Anyone with children would probably agree, having a seriously ill child is one of the hardest things we have to deal with as parents. I cannot even begin to understand how the loss of a child would tear you up inside.
Experiencing a medical crisis of your own is hard enough. The thoughts of what would happen to your family if you were suddenly gone from the picture, the idea of your children not having both parents to help raise them, it is very sobering stuff. When it’s your child who is sick, the feeling of helplessness seems to overwhelm all others.
A while back I wrote about lines in the sands of time, and how there will always be another one of those days lurking out there, waiting. My advice was to live for today, let those around you know how much they mean to you. I think that advice is still sound. One thing I would add is to be thankful for the ordinary days. Those ordinary days are so easy to overlook. It's just Thursday, it's not my birthday, there is nothing important on my day planner, I am going to work, the kids are going to school, it's just Thursday.
Our son has been feeling pretty bad for two weeks now and we have been back and forth to the doctor a few times trying to find out what is making him so tired. Last Thursday my wife and I were told about a one centimeter "shadow" on our son's CT scan. It ceased to be just another Thursday right then. A million questions went through our minds; a thousand scenarios went through our minds as well, not many of them pleasant. It would have been easy to give in to those fears and allow them to take over the next few days, and I admit that they were always in the back of my mind, but I tried to stay in the moment. As we scheduled a follow up MRI for Monday, the uncertainty of our son's situation was the hardest part to deal with.
I can't imagine going through times like these without my faith. These are the battles that are better fought on your knees.
In the past I had used God like a 911 call. Hello Jesus, come quick, I'm in trouble. Then I would start to play “Let's make a deal” with God.
God, if you get me out of this, I will do whatever you ask. At that particular point in time, I meant it. If God would have faxed down a contract, I would have signed it. However, when the situation improved a bit, I would start to renegotiate the contract. Lord, I know that I said I would go to Borneo to do mission work, but my kids are in school, and I just got raise at work. I'll do what you want me to do later, okay?
While I still might make this plea today, having a deeper, stronger relationship with God helped me in ways I didn't understand, until now.
The one thing that kept going through my mind during those long days was a passage from the book of Psalms. "Be still and know that I am God." The knowledge that whatever happens, good or bad, God would still be there and He would still love me and my son was a great comfort. I don't know how I would have made it though without it.
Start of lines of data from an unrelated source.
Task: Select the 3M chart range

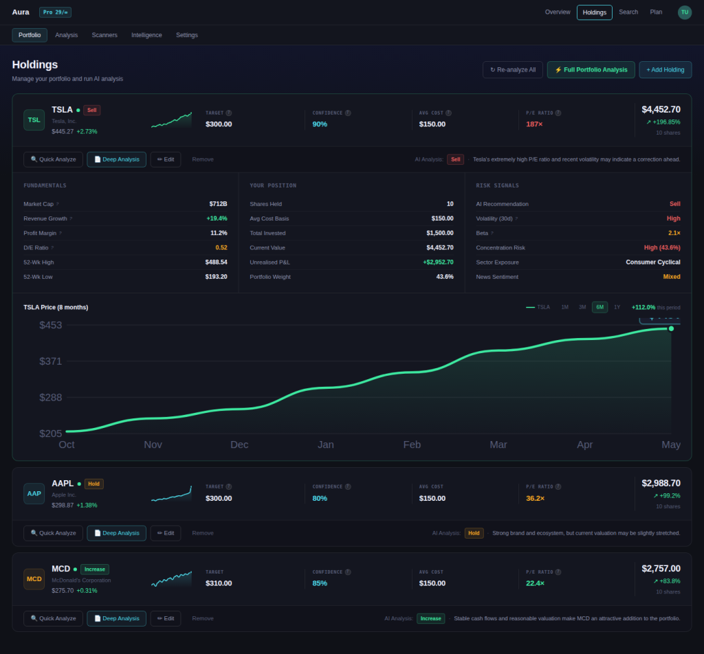Action: (x=582, y=307)
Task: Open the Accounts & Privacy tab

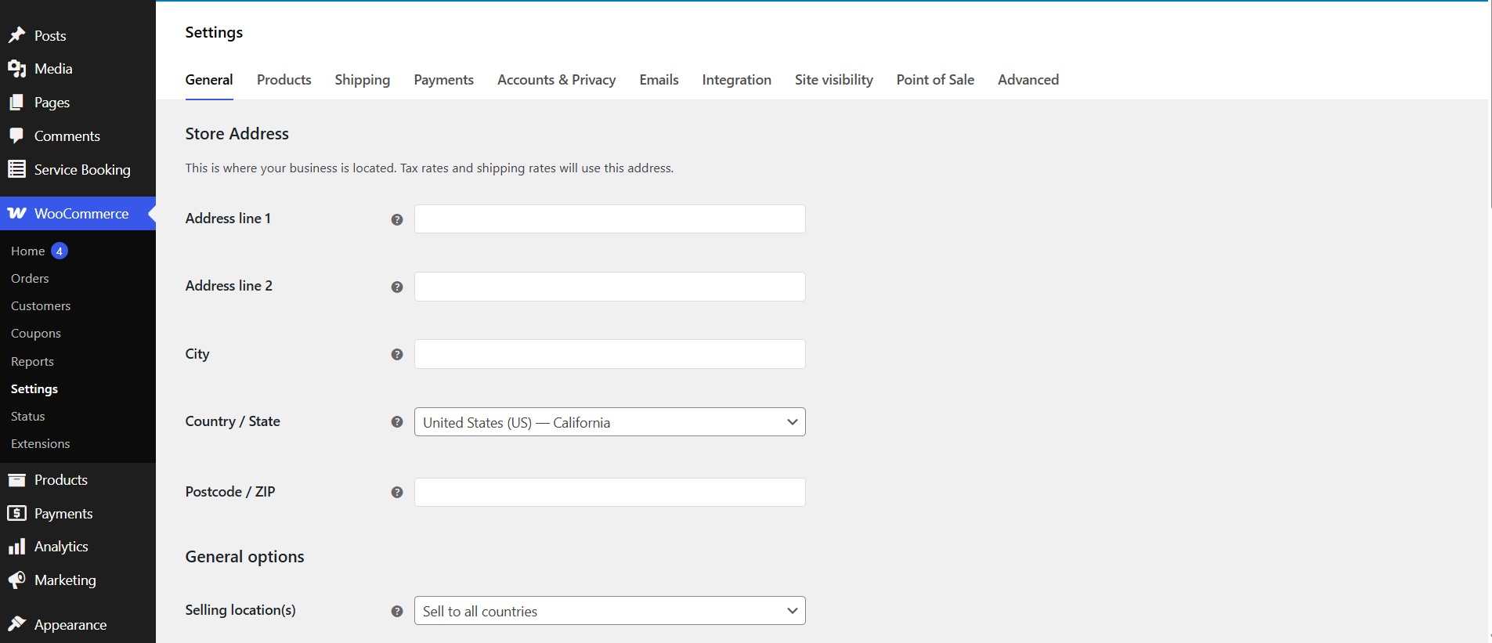Action: (x=556, y=80)

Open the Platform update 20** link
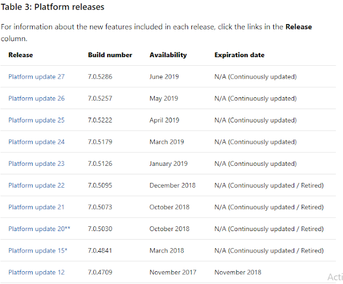pos(39,229)
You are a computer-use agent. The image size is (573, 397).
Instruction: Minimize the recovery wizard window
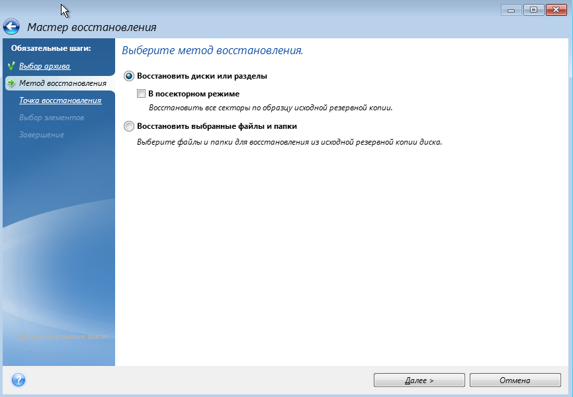tap(511, 10)
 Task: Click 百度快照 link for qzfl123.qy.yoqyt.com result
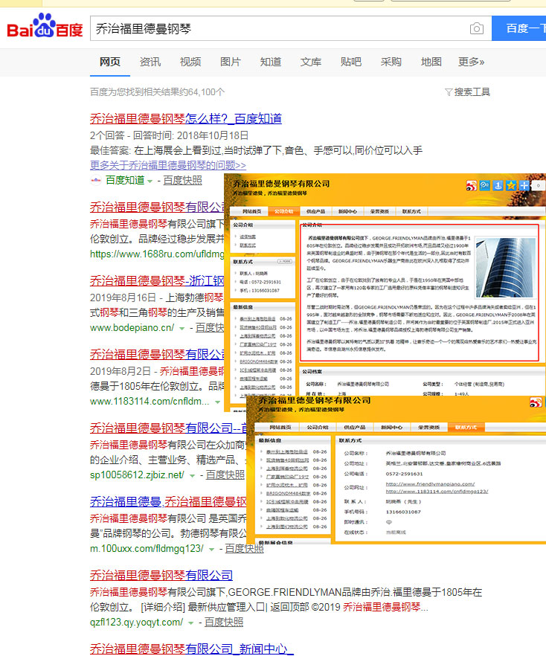[x=224, y=623]
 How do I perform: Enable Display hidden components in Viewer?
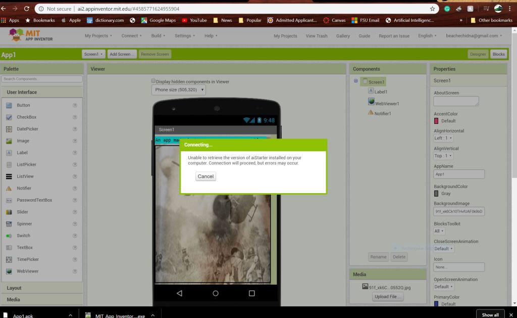154,81
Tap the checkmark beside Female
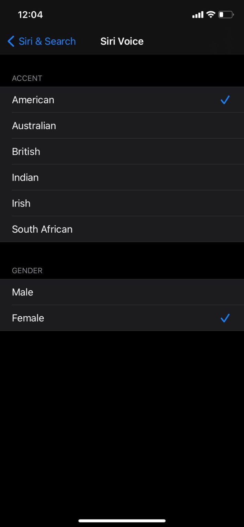 pyautogui.click(x=225, y=318)
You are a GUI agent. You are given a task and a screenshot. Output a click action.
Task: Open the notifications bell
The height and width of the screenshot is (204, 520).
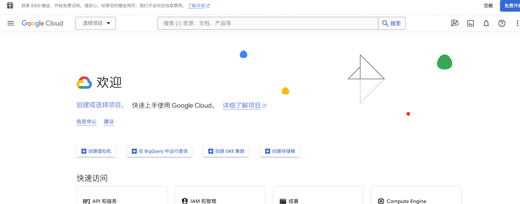pyautogui.click(x=486, y=23)
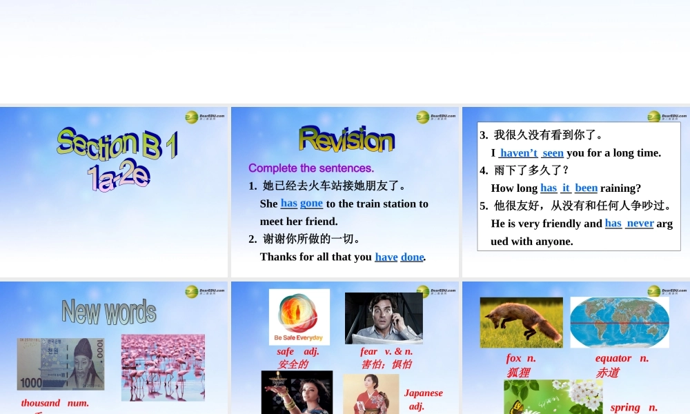
Task: Select the flamingos photo for 'thousand num.'
Action: point(163,366)
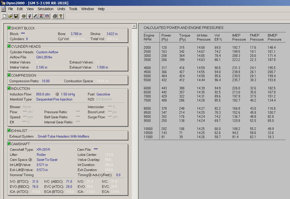
Task: Click the wrench-shaped toolbar icon
Action: tap(35, 16)
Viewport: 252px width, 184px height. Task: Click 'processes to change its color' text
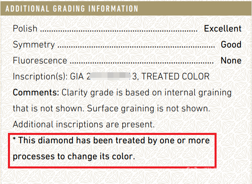point(74,156)
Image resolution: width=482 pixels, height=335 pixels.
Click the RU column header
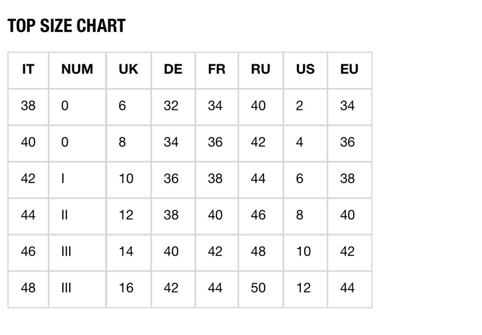coord(261,70)
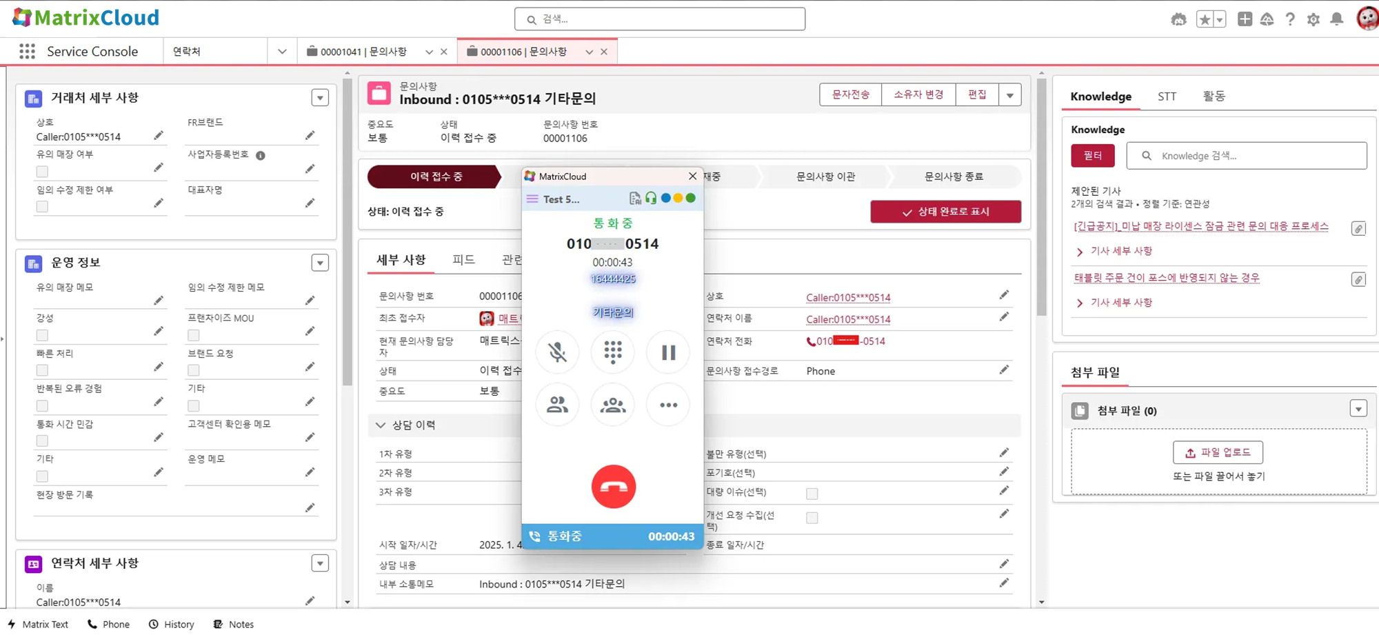This screenshot has width=1379, height=635.
Task: Open the dial keypad in softphone
Action: [612, 352]
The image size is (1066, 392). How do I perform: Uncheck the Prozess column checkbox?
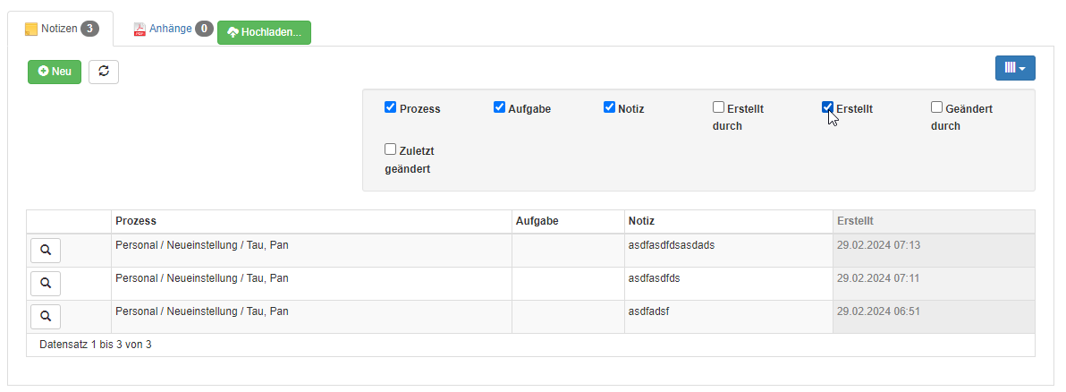tap(390, 107)
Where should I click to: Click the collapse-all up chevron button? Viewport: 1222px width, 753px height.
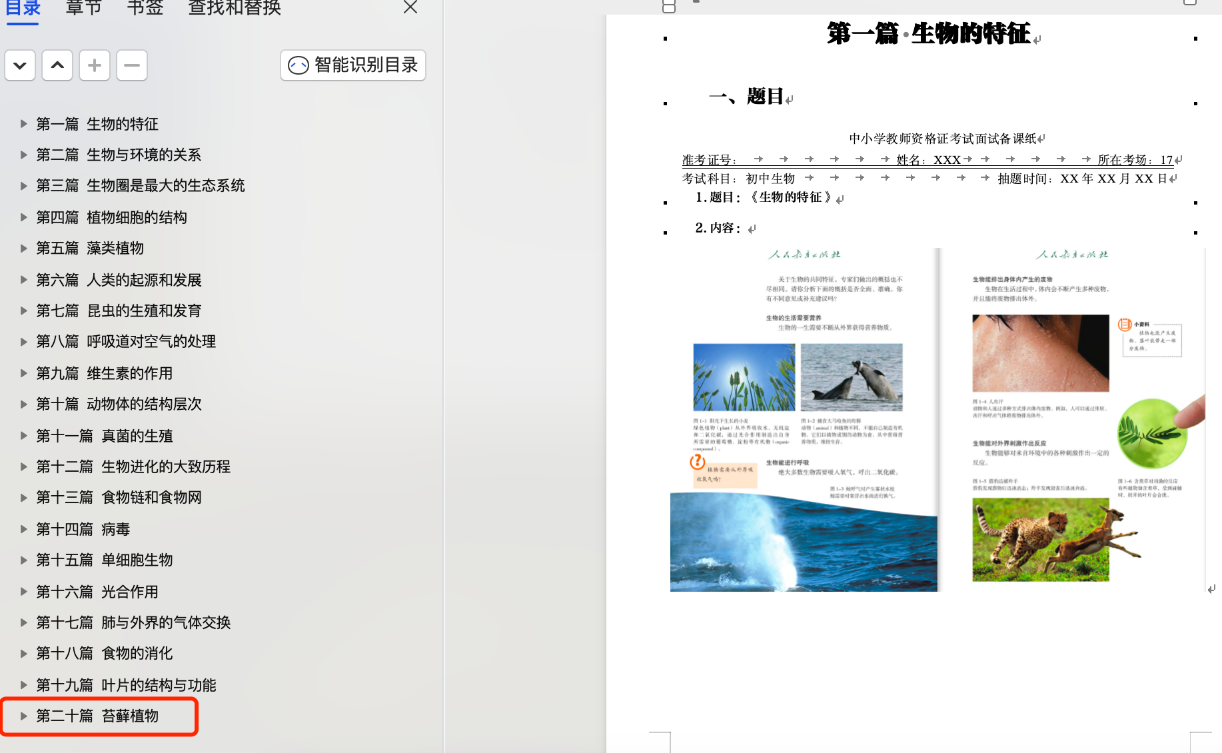57,65
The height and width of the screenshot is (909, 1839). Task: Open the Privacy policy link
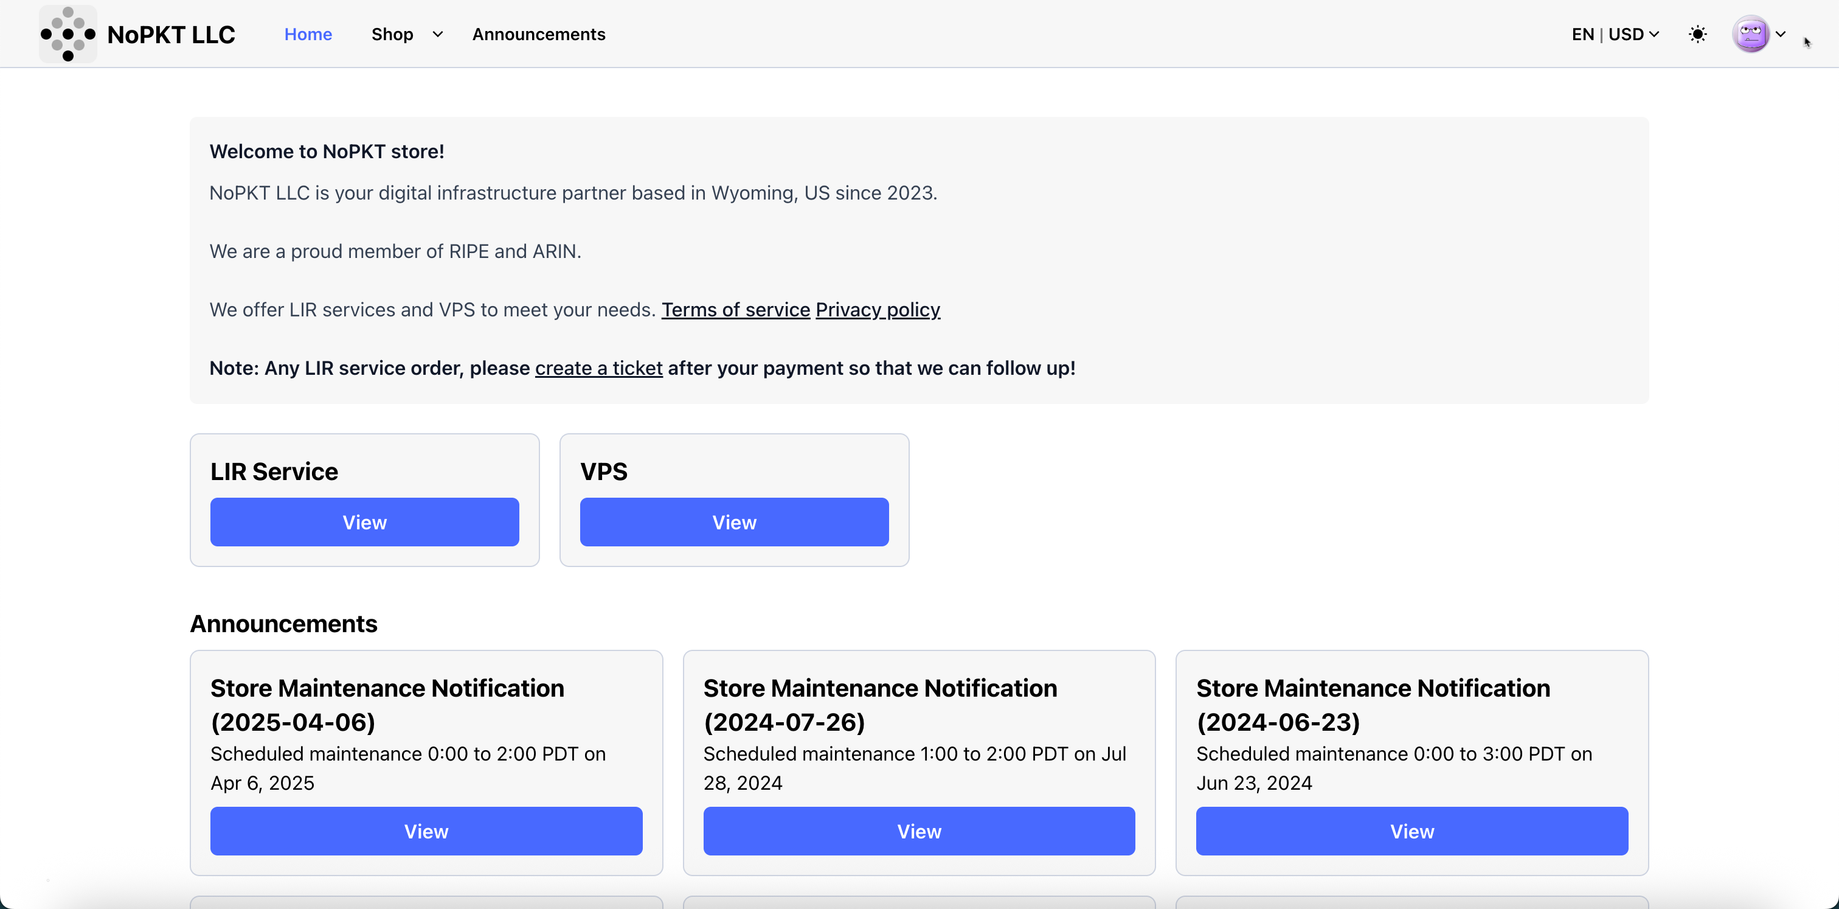[877, 310]
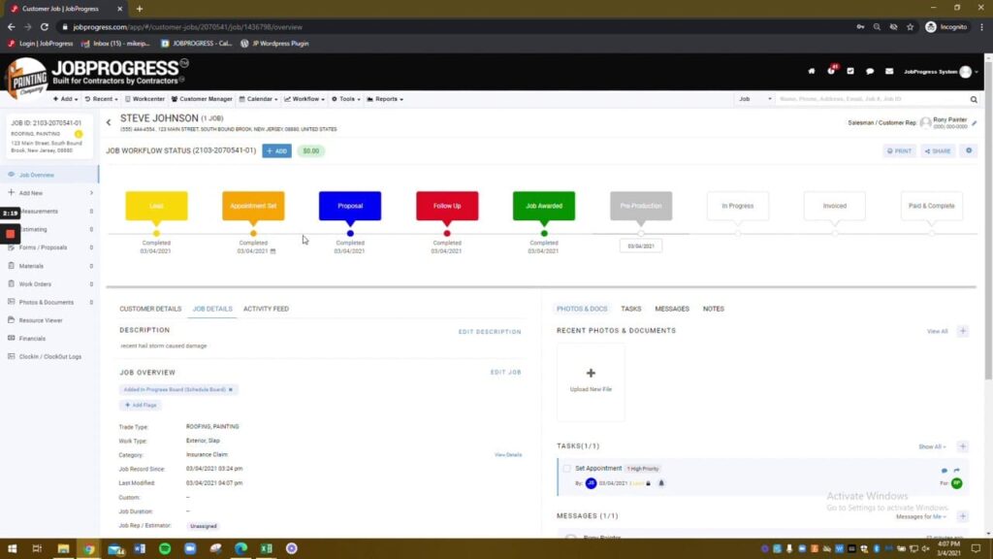This screenshot has height=559, width=993.
Task: Select the red Follow Up stage swatch
Action: pyautogui.click(x=446, y=206)
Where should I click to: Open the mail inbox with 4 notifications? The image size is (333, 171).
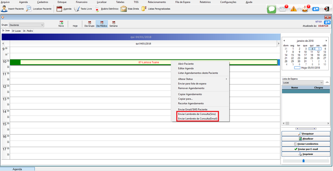[283, 9]
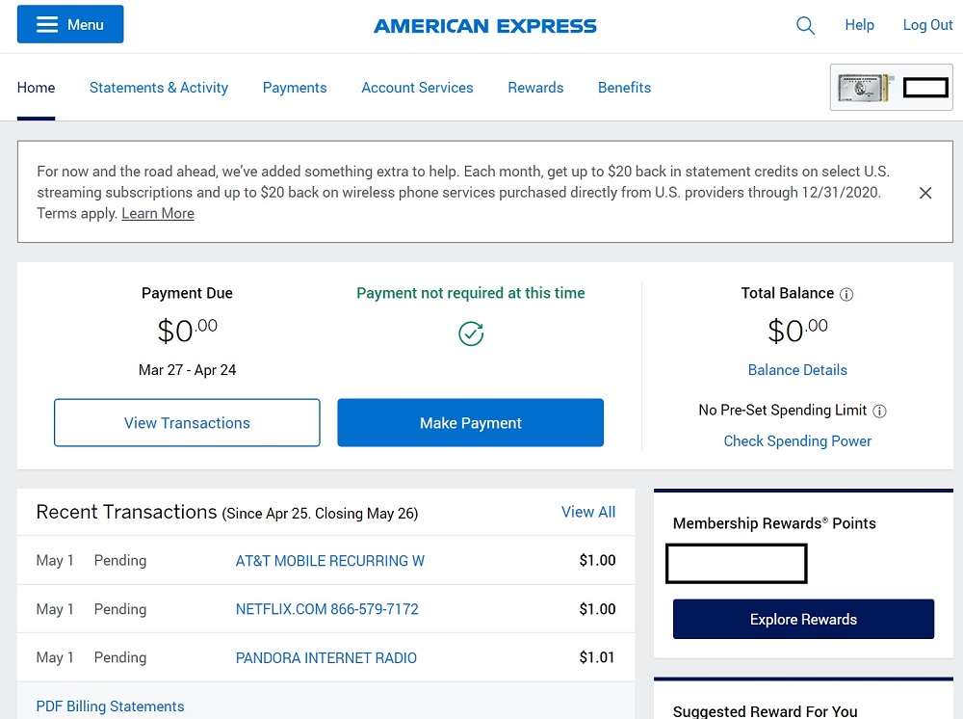
Task: Click the American Express logo
Action: click(484, 25)
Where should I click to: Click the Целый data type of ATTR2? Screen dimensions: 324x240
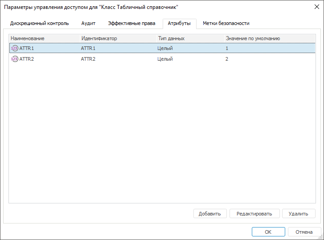[165, 59]
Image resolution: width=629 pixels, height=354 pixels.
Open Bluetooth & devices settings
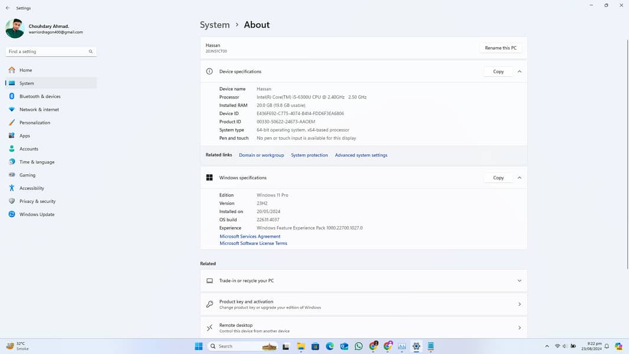(x=40, y=96)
One of the goals I had for this year was to take the family to Yosemite and for my son and I to go see a baseball game. We are now two for two. This past Saturday a large group of friends from the valley went to the last home stand of the Oakland A's. My son, who was still feeling very tired, said he was up to it and we spent a wonderful day tailgating and then sitting in the warm sunshine of the left field bleachers. The shadow on his CT scan was far from my mind most of the day.
Be still and know that I am God.
Some of my friends knew about our situation and we spent the better part of Monday emailing and taking calls from friends and family waiting for the results of the MRI. I did not tell many people because we didn't know anything, and I didn't want to have everyone worrying all weekend, sorry mom. We received the news late Monday that the MRI was negative. The relief we experienced was palpable. It was as if a large weight was taken of our chests ad we could take a deep breath again.
We are still awaiting more tests and so our relief is tempered, but as before, we will pull together and get through this. I know one thing, if we ever get back to that place where I start to think the days are ordinary; I hope someone will remind me that every day is a gift from God. It is up to each one of us to make it something special.